--- Work required ---
Your answer must be every line of the data below that holds the string "Viewport", copied exactly.

--- Exercise materials ---
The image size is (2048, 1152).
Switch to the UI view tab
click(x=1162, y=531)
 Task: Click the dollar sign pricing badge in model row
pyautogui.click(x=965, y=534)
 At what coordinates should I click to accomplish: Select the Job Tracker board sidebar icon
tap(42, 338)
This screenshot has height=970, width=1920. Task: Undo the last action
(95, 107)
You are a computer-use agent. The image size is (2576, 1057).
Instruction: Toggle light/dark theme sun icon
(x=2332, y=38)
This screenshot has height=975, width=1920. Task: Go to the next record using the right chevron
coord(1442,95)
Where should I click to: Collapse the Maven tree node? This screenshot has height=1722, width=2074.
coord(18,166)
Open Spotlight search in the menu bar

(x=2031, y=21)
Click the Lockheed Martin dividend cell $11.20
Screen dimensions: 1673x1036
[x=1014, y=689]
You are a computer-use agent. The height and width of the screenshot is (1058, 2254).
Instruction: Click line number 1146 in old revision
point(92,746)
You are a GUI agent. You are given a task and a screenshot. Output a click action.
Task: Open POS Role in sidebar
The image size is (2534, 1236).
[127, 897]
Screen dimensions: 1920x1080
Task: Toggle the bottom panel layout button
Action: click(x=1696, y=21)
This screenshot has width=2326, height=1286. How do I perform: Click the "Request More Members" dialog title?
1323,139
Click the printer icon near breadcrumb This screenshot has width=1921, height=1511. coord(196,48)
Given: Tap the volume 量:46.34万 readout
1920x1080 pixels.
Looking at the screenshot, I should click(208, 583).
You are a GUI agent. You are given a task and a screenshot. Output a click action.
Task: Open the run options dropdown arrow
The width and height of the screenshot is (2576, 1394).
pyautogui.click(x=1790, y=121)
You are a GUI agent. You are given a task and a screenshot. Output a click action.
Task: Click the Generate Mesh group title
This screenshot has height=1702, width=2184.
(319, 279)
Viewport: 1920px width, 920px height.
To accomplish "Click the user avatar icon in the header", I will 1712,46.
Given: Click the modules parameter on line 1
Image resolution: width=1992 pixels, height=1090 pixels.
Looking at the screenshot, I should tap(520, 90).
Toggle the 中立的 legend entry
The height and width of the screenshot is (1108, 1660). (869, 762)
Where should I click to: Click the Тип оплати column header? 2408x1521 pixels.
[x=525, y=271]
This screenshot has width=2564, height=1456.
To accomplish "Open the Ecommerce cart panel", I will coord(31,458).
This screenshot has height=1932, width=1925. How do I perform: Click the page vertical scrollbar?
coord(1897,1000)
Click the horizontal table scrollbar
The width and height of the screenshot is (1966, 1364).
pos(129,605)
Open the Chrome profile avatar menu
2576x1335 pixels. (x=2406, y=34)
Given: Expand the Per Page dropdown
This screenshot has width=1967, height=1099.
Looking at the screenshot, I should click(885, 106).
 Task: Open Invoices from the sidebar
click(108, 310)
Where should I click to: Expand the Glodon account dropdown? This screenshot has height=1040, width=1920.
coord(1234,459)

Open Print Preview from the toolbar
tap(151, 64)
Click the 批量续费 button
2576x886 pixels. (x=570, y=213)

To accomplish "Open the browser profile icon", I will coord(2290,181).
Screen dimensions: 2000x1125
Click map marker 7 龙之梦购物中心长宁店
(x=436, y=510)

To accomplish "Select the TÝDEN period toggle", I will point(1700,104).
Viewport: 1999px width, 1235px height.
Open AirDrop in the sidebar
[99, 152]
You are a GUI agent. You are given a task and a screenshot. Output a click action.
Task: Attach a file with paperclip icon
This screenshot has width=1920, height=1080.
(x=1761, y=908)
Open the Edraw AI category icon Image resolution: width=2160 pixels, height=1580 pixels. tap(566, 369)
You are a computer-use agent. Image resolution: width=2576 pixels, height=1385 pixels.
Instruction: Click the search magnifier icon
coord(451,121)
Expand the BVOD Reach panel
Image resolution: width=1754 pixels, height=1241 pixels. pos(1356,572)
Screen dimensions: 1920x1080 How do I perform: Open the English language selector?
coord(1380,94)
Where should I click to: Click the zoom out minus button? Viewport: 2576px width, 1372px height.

--- Written response ---
Viewport: 1920px width, 920px height.
Viewport: 1999px width, 1235px height.
Where should I click to: Click the zoom out minus button? Viewport: 2576px width, 1372px height.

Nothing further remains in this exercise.